“Lead us not into translations.”
Devra Torres | Dec 15, 2017
That's Aleteia's way of putting it, and it's my favorite of all the headlines I've seen about Pope Francis' recent comment on the French Bishops' translation of the Lord's Prayer. The Holy Father approved of their approval of the French equivalent of "Let us not fall into temptation" rather than the unfortunate "Do not submit us to temptation."
As he so often does, Jimmy Akin has the most clear, succinct, and straight-talking account of what actually happened (and what didn't). More background information can be found here, in a Catholic World Report article by Christopher R. Altieri. (I would quibble, though, with that headline writer's use of "Pope Francis' confusing remarks." There's plenty of confusion, but it's self-inflicted, or headline-writer-inflicted. There's no cause to blame the Pope here.)
As a translator, I have a lot of thoughts about the whole kerfuffle (though I don't pretend to speak Aramaic, Greek or French, and my Latin's not very respectable, either). Still, I've long been fascinated by the business of translation itself, and how to skate carefully between clunky over-literalism and reshaping the author into your own image and likeness. There's a fine line, as the Italian has it, between traduttore (translator) and traditore (traitor.)
And as a personalist concerned with doing justice to the subjectivity of both original-language author and target-language reader, I find it even more fascinating.
The translator requires something more than an exhaustive dictionary. I find I need to take into account what the author was trying to say, what contemporary readers would have understood, and how to express that in the target language--with no loss of accuracy, connotation or style. And without being culturally or historically tone-deaf.

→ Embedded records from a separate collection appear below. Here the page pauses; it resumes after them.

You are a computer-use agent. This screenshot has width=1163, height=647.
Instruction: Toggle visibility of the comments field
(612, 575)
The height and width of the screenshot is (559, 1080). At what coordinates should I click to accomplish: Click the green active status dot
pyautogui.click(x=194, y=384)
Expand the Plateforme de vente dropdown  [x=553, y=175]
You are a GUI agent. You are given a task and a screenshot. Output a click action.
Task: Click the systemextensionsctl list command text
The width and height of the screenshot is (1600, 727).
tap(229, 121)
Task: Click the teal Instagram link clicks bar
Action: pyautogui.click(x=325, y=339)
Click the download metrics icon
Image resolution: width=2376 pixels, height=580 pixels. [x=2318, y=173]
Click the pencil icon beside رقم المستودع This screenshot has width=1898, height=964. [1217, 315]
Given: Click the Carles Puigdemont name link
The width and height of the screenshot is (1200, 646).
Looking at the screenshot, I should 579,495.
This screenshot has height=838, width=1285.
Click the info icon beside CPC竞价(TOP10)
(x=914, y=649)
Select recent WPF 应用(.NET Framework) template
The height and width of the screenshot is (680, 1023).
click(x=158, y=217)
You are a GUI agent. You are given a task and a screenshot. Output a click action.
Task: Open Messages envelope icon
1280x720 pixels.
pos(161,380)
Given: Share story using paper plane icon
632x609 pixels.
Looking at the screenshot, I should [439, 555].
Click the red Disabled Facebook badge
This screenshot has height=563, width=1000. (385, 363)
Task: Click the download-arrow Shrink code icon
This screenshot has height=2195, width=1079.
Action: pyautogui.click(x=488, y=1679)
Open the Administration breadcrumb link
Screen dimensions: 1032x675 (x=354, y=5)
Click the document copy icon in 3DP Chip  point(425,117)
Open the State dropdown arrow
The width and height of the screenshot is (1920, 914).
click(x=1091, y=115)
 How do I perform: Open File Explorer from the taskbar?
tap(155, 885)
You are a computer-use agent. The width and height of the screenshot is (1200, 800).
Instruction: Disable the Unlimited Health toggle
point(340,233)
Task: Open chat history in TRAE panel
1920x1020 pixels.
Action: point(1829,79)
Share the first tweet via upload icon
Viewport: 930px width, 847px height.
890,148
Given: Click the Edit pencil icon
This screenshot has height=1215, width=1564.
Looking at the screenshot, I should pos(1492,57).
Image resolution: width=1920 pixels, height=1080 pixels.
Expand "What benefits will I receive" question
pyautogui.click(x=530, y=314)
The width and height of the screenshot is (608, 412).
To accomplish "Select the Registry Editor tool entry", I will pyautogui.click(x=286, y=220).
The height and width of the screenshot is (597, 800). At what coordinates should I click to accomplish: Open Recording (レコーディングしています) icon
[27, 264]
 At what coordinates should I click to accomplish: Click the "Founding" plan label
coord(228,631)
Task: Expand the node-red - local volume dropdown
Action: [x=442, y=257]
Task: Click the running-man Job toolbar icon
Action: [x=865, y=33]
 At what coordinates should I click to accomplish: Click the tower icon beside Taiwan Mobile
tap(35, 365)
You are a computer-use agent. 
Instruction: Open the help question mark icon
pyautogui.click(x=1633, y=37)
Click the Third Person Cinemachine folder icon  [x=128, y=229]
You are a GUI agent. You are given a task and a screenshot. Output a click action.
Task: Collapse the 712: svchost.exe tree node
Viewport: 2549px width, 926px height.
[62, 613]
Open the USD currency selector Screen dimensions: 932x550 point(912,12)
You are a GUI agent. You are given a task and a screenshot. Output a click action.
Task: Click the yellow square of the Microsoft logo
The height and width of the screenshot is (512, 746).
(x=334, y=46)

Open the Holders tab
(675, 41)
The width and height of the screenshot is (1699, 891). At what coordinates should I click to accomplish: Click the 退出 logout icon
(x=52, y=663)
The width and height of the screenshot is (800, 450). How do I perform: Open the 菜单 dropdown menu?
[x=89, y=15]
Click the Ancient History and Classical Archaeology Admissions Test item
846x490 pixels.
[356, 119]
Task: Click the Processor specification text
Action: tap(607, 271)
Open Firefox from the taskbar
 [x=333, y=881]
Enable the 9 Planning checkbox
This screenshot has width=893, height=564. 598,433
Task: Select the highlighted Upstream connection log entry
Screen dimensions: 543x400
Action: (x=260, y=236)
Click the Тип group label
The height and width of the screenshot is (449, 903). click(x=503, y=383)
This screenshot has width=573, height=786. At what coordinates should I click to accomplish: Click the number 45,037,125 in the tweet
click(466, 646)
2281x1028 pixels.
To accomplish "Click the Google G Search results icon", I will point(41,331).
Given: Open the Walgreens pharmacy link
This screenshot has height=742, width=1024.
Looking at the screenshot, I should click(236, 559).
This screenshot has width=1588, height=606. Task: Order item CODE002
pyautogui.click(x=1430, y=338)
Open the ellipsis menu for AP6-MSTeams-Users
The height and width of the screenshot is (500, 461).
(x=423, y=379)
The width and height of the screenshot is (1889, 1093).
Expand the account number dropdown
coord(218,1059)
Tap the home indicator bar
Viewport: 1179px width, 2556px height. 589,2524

With liturgical translation, there's the additional concern of avoiding heresy and respecting long-established use, even when the words are not the ones you would have chosen. "Dynamic equivalence" has a bad name, and deservedly so, because it's been used as an excuse to ignore the author's--even the Divine Author's--meaning, and go spinning off wherever the translation committee's spirit (if such a thing could exist) might lead. Some texts approved in the late 1960s and '70s were often not translations at all, but covert "improvements"--like the way Credo was "translated" as We believe.
But there's a grain of truth in the idea of dynamic equivalence. Language isn't static--because persons aren't static--and equivalence is just what the conscientious translator is supposed to be striving for. Jimmy Akin has a good example--from elsewhere in the Lord's Prayer itself--of the kind of translation that's neither over-literal nor illegitimately "dynamic":
The previous petition in the standard Catholic version reads “and forgive us our trespasses, as we forgive those who trespass against us.”
That’s not what the Greek literally says.
It says, “And forgive us our debts, as we also have forgiven our debtors” (Matt. 6:12).
Debts are a Semitic metaphor for sins, and the English translators have rendered this non-literally as “trespasses” to make the concept clearer to English-speakers.
Luke did the same thing for Greek-speakers in his version of the Lord’s Prayer, where this petition reads, “and forgive us our sins, for we ourselves forgive every one who is indebted to us” (Luke 11:4).
Notice how Luke shifts the first reference to “debts” to “sins” to make the meaning clearer.
Also note that, since Luke is divinely inspired, God doesn’t have a fundamental problem with using less literal translations to help people understand.
Here, the translator needs to know not only what a debt or a trespass is, but also the function of an ancient metaphor. And notice how Akin speaks of "helping people understand"--indicating concern for the text as it's taken in by the subject as well as whether it's objectively accurate. We could even speak of "excessive objectivism" in translation, as long as we don't get carried away, misapplying it to everything that's not to our own taste. And without a doubt, there's such a thing as excessive subjectivism. Treachery is the translator's ever-present temptation. But either way, there's far more in play than simply "getting it right" or "getting it wrong."
This fits in nicely with the Catholic view of the inspiration of Scripture. It's not a dictation theory: the idea is that the Divine Author saw to it that what He wanted written would be written, and the human authors, rather than just copying it down word for word, wrote in a way that reveals their own characters, cultural backgrounds, and life experience. Like a good personalist, He deigns not to squash the personalities of His puny "colleagues."
The Holy Father's point that God is not the one who tempts us is borne out by Scripture itself (James 1:13). The question of how to express that without treachery, heresy, banality, or inaccuracy--well, that's a matter of translation.